> [Exercise directions]:
Every line in the data below that includes "arrows" belongs in the answer, copied as it stands.

> [Source data]:
--- START ---

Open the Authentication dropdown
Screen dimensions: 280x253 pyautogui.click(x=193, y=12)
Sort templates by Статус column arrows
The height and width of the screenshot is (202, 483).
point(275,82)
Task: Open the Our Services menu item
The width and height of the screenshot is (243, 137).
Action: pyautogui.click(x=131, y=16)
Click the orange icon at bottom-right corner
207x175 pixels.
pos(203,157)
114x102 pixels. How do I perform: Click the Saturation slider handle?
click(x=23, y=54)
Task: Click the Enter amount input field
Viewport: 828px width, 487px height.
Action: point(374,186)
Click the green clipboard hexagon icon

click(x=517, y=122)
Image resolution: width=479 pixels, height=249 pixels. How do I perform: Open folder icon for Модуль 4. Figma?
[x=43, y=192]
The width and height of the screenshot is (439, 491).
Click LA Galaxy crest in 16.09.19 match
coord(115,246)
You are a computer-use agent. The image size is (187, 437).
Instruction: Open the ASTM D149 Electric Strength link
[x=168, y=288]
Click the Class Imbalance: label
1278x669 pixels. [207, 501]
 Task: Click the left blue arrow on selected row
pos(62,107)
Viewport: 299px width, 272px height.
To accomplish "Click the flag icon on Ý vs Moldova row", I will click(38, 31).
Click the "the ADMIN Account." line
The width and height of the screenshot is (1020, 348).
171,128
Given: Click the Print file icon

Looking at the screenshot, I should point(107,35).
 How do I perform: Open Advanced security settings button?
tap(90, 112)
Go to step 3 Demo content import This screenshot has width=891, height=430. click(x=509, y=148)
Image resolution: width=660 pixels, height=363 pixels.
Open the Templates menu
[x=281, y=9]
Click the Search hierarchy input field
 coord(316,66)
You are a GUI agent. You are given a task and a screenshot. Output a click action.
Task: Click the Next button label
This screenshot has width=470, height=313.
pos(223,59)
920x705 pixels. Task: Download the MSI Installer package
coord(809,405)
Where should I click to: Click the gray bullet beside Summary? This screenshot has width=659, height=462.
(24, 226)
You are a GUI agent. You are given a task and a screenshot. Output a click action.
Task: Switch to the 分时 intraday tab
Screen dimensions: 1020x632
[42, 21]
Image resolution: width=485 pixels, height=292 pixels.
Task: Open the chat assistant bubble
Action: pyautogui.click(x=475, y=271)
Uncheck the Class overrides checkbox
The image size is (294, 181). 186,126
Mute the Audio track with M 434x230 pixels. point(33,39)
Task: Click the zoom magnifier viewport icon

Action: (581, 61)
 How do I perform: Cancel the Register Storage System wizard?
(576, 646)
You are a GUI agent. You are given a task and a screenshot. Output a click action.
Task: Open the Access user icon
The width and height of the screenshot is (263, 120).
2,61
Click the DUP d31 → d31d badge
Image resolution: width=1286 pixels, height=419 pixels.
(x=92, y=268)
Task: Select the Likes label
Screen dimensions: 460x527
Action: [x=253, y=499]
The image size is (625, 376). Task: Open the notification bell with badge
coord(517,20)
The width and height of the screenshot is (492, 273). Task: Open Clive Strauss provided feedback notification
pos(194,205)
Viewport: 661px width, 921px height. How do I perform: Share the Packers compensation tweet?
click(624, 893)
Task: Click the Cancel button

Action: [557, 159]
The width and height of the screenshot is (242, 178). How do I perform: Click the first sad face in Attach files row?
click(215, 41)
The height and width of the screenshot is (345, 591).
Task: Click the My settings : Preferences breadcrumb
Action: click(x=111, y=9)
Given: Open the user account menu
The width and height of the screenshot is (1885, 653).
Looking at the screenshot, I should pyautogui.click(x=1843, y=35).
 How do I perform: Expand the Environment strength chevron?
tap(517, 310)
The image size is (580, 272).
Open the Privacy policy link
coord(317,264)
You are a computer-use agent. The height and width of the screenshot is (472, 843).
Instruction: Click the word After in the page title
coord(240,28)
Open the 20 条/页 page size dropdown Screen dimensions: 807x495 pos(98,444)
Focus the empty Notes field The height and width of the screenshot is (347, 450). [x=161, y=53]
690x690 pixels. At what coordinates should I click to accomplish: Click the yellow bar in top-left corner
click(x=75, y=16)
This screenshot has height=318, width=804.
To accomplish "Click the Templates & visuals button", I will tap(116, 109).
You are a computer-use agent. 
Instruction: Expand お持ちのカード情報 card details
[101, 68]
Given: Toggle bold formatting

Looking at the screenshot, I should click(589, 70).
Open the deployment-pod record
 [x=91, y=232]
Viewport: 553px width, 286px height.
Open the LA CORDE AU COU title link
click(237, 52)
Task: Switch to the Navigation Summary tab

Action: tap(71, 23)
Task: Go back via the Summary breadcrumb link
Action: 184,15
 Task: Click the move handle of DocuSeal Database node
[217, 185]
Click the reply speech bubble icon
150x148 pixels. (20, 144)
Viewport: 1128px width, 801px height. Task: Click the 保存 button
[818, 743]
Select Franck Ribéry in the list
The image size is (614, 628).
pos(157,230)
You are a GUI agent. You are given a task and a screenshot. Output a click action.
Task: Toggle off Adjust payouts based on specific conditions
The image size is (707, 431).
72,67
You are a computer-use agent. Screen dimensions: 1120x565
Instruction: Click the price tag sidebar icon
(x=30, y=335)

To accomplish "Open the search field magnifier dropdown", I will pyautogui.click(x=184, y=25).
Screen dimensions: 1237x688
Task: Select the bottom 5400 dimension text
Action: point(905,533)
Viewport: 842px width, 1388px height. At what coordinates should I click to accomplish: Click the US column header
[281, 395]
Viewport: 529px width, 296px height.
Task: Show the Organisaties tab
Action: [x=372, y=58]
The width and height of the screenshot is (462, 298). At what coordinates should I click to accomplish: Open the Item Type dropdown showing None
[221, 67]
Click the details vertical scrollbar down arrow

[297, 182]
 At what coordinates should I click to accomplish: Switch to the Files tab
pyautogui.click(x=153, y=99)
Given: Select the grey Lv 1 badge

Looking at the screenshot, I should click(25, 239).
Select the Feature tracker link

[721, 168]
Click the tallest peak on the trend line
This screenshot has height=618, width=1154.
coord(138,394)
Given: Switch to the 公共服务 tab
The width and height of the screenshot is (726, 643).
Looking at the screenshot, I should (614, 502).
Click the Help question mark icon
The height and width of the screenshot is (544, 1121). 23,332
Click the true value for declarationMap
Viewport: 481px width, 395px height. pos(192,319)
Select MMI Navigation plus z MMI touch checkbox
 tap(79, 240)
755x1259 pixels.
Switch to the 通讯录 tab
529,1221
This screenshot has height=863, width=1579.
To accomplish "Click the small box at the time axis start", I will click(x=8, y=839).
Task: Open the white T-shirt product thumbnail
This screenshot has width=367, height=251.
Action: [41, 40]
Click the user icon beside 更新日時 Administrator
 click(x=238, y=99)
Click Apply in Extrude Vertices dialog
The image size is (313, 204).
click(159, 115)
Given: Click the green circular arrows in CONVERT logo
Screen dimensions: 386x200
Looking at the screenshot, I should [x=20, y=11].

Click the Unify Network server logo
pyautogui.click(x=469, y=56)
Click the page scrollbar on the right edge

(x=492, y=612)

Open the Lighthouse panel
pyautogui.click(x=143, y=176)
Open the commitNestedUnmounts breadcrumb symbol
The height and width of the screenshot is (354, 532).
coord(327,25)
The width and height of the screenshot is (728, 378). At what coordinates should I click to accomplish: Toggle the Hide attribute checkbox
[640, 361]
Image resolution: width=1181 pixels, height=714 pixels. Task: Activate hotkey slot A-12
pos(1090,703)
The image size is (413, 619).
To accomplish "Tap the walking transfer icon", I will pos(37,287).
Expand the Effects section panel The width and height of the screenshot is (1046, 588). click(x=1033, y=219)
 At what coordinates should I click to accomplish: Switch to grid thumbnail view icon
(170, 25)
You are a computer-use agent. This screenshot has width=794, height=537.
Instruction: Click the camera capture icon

--- END ---

> [Answer area]:
Sort templates by Статус column arrows
Given: Click the green circular arrows in CONVERT logo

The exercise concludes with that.